Input files for sat bootprep are provided in the hpc-csm-software-recipe VCS repository and include COS components in the CFS configuration, node image, and BOS session template definitions. The compute-and-uan-bootprep.yaml input file is used for compute and application nodes.

Procedure to Set Root Password For UAN/Application Nodes

The following instructions describe how to set the root password for UAN/Application nodes.

  1. Obtain the HashiCorp Vault root token.

    ncn-m001# kubectl get secrets -n vault cray-vault-unseal-keys \
    -o jsonpath='{.data.vault-root}' | base64 -d; echo
    
  2. Log into the HashiCorp Vault pod.

    ncn-m001# kubectl exec -itn vault cray-vault-0 -c vault -- sh
    
  3. After you are attached to the pod’s shell, log into vault and read the secret/uan key by executing the following commands. If the secret is empty, “No value found at secret/uan” will be displayed.

    pod# export VAULT_ADDR=http://cray-vault:8200
    pod# vault login
    pod# vault read secret/uan
    
  4. If no value is found for this key, complete the following steps in another shell on the NCN management node.

    a. Generate the password HASH for the root user. Replace ‘PASSWORD’ with a chosen root password.

    ncn-m001# openssl passwd -6 -salt $(< /dev/urandom tr -dc A-Z-a-z-0-9 | head -c4) PASSWORD
    

    b. Take the HASH value returned from the previous command and enter the following in the vault pod’s shell. Instead of HASH, use the value returned from the previous step. You must escape the HASH value with the single quote to preserve any special characters that are part of the HASH value. If you previously have exited the pod, repeat the previous Steps 1-3; there is no need to perform the vault read since the content is empty.

    pod# vault write secret/uan root_password='HASH'
    

    c. Verify that the new hash value is stored.

    pod# vault read secret/uan
    ...
    pod# exit
    
  5. Optional Write any uan_ldap sensitive data, such as the ldap_default_authtok value, to the HashiCorp Vault.

    The vault login command will request a token. That token value is the output of the Step 1. The vault read secret/uan_ldap command verifies that the uan_ldap data was stored correctly. Any values stored here will be written to the UAN /etc/sssd/sssd.conf file in the [domain] section by CFS.

    This example shows storing a value for ldap_default_authtok. If more than one variable must be stored, they must be written in space separated key=value pairs on the same vault write secret/uan_ldap command line.

    ncn-m001# kubectl exec -it -n vault cray-vault-0 -- sh
    export VAULT_ADDR=http://cray-vault:8200
    vault login
    vault write secret/uan_ldap ldap_default_authtok='TOKEN'
    vault read secret/uan_ldap
    

SLE HPC Image for Application Nodes

The UAN product provides an Application Node image. This image is based on SUSE Linux Enterprise High Performance Computing 15 (SLE HPC 15) and uses a “stock” (that is, not customized for HPE Cray systems) kernel. Customers can use this image on Application nodes that do not require any COS compatibility as UAN does. Unlike the default UAN image, this Application Node image is not based on the COS image. However, like the UAN default image, it is uploaded to IMS as part of the installation process.

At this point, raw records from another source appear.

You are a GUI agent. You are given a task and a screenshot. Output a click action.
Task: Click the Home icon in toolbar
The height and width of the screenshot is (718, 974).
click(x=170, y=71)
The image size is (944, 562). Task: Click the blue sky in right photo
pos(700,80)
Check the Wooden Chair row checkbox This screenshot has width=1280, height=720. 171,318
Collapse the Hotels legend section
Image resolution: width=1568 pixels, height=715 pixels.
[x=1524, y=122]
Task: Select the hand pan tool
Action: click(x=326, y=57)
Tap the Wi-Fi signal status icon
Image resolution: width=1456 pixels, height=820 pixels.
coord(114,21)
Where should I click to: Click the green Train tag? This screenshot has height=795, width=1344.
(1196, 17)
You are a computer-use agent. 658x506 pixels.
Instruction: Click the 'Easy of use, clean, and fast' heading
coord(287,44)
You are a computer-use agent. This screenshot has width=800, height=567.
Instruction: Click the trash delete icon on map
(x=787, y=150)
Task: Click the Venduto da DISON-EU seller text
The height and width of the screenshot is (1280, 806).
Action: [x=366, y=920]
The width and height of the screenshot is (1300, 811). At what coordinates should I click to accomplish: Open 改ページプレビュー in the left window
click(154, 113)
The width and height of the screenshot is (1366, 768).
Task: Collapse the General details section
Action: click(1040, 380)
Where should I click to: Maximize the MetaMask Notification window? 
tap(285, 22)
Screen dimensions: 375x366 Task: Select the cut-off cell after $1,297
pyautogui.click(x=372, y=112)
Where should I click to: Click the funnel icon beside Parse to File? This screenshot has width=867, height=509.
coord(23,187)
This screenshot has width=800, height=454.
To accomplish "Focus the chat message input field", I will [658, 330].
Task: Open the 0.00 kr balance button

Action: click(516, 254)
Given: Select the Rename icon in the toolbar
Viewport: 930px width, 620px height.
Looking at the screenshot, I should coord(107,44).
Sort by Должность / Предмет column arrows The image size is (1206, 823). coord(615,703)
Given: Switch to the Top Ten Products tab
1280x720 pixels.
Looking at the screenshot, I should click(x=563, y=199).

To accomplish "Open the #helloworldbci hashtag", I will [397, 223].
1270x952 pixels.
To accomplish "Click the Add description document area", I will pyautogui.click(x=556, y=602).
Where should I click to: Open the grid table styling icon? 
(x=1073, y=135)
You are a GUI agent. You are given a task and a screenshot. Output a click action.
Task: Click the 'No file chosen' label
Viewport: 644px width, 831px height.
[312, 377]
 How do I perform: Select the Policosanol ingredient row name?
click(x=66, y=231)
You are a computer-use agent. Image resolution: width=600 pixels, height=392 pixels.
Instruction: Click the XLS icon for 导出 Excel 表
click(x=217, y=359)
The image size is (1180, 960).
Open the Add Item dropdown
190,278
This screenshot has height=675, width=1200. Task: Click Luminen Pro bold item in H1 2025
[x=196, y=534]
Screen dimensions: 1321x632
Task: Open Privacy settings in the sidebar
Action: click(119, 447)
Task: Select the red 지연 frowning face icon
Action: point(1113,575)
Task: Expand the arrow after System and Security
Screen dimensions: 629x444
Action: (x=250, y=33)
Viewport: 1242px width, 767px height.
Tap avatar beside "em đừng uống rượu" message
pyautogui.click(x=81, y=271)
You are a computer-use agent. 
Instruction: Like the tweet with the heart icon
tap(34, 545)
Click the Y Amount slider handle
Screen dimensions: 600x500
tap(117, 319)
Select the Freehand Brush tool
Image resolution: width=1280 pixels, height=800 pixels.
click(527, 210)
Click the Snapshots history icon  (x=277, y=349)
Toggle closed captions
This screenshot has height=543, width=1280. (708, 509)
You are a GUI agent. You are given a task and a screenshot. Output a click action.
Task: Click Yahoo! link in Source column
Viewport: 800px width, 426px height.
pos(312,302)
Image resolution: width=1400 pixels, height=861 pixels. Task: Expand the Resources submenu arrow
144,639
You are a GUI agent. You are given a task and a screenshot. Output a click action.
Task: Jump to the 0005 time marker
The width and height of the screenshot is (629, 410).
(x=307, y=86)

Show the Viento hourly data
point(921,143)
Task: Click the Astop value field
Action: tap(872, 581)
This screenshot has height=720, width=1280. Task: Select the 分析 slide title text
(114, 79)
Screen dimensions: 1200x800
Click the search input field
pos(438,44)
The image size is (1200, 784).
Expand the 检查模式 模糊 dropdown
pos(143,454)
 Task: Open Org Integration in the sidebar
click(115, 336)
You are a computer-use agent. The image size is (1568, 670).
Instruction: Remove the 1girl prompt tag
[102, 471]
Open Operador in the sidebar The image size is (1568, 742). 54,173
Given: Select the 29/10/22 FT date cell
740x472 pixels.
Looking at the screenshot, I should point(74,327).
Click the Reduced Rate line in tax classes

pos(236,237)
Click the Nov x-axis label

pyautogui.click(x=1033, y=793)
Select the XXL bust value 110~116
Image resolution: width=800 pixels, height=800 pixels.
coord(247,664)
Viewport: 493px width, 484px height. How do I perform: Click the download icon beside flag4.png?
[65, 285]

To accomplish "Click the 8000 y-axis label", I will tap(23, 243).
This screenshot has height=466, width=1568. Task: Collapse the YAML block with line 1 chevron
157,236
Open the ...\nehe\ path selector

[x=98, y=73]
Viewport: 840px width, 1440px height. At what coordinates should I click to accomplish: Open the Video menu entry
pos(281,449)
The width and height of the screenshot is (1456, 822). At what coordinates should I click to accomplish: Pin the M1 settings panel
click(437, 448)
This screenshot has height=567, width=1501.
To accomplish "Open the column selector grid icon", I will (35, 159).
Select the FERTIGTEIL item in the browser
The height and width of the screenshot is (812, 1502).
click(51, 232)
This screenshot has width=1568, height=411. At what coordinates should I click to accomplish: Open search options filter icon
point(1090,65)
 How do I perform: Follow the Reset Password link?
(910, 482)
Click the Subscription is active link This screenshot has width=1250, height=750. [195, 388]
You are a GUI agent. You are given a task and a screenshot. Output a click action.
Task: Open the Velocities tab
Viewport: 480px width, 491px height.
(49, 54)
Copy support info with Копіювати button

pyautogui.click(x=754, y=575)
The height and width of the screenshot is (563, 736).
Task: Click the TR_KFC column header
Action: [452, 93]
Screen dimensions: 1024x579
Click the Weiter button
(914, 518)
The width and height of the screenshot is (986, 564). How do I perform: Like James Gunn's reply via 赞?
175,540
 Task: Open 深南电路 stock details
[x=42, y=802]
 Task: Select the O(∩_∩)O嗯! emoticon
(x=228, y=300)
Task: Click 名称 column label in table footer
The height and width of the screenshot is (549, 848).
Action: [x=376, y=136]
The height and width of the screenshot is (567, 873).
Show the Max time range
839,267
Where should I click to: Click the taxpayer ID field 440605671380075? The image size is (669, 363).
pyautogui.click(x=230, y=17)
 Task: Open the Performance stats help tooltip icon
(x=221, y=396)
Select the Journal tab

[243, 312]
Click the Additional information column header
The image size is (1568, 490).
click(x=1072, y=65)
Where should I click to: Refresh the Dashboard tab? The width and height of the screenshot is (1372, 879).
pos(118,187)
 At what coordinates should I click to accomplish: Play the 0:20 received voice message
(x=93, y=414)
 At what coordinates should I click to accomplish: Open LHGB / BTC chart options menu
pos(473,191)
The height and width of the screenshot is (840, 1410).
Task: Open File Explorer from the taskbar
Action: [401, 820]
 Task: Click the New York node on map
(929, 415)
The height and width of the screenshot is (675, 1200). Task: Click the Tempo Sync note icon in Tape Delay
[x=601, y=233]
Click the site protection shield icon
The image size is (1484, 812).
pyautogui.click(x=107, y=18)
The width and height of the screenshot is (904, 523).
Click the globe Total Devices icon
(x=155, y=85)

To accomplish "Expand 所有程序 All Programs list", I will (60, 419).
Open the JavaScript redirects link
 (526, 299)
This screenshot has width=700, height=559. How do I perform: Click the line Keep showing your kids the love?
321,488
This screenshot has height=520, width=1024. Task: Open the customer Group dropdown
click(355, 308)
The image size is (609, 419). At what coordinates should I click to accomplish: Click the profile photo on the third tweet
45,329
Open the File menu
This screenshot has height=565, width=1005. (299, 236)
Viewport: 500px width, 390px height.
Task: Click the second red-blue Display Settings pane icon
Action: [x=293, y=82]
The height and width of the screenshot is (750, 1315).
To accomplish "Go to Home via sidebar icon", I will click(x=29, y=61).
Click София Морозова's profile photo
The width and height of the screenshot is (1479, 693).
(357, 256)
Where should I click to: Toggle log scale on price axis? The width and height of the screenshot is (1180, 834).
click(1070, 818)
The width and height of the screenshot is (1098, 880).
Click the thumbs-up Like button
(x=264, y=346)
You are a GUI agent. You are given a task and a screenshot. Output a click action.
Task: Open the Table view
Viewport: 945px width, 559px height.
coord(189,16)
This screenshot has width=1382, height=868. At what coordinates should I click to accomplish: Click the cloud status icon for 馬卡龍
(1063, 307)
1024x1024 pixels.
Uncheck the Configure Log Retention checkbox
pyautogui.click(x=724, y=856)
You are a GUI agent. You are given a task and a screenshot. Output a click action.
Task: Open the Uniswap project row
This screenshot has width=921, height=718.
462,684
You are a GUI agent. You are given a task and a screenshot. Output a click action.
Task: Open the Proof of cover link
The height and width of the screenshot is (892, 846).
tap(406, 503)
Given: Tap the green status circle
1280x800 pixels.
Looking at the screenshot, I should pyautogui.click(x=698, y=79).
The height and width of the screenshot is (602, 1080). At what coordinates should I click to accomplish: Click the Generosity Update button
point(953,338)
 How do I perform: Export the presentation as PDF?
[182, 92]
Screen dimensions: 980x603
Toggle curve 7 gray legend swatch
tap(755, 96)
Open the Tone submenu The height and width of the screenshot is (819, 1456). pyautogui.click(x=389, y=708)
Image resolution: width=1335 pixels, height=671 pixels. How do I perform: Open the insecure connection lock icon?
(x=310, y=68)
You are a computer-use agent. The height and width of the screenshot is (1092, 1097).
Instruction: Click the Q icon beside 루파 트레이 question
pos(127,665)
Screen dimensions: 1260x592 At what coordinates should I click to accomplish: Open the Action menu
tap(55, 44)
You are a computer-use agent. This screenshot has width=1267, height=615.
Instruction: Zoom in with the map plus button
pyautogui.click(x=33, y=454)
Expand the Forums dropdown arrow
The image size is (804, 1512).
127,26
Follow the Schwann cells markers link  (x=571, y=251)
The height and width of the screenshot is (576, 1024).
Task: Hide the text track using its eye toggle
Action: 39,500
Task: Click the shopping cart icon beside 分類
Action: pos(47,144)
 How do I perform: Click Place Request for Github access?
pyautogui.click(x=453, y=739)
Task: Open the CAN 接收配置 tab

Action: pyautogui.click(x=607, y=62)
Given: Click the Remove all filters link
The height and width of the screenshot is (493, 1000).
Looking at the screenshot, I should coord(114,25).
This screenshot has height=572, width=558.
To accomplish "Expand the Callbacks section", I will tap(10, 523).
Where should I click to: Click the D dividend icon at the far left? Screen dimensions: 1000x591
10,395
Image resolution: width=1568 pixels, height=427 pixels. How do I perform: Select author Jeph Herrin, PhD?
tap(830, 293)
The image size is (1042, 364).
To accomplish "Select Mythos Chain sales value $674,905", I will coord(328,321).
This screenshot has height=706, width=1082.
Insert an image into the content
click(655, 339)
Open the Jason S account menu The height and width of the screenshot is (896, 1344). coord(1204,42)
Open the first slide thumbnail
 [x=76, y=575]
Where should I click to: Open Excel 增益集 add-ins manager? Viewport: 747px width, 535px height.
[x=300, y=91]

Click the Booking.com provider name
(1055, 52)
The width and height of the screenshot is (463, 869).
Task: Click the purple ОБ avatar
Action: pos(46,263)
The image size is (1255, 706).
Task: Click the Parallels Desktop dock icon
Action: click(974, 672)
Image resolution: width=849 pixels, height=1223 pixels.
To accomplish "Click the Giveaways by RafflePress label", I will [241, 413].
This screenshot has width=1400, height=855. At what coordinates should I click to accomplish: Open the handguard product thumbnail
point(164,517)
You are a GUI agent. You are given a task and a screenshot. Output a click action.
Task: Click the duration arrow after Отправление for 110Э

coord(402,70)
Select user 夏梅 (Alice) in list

Customers must finish the installation or upgrade of the UAN product before booting an Application Node with SLE HPC 15 provided by that UAN product release. See Booting an Application Node with a SLES Image (Technical Preview) for more information about this image and instructions on deploying it to Application Nodes.

RPMs

UAN provides RPMs used on UAN nodes. The RPMs are uploaded to Nexus as part of the installation process.

The following Nexus raw repositories are created:

  • uan-2.6.XX-sle-15sp4
  • uan-2.6.XX-sle-15sp3

The following Nexus group repositories are created and reference the preceding Nexus raw repos.

  • uan-2.6-sle-15sp4
  • uan-2.6-sle-15sp3

The uan-2.6-sle-15sp4 and uan-2.6-sle-15sp3 Nexus group repositories are used when building UAN node images and are accessible on UAN nodes after boot.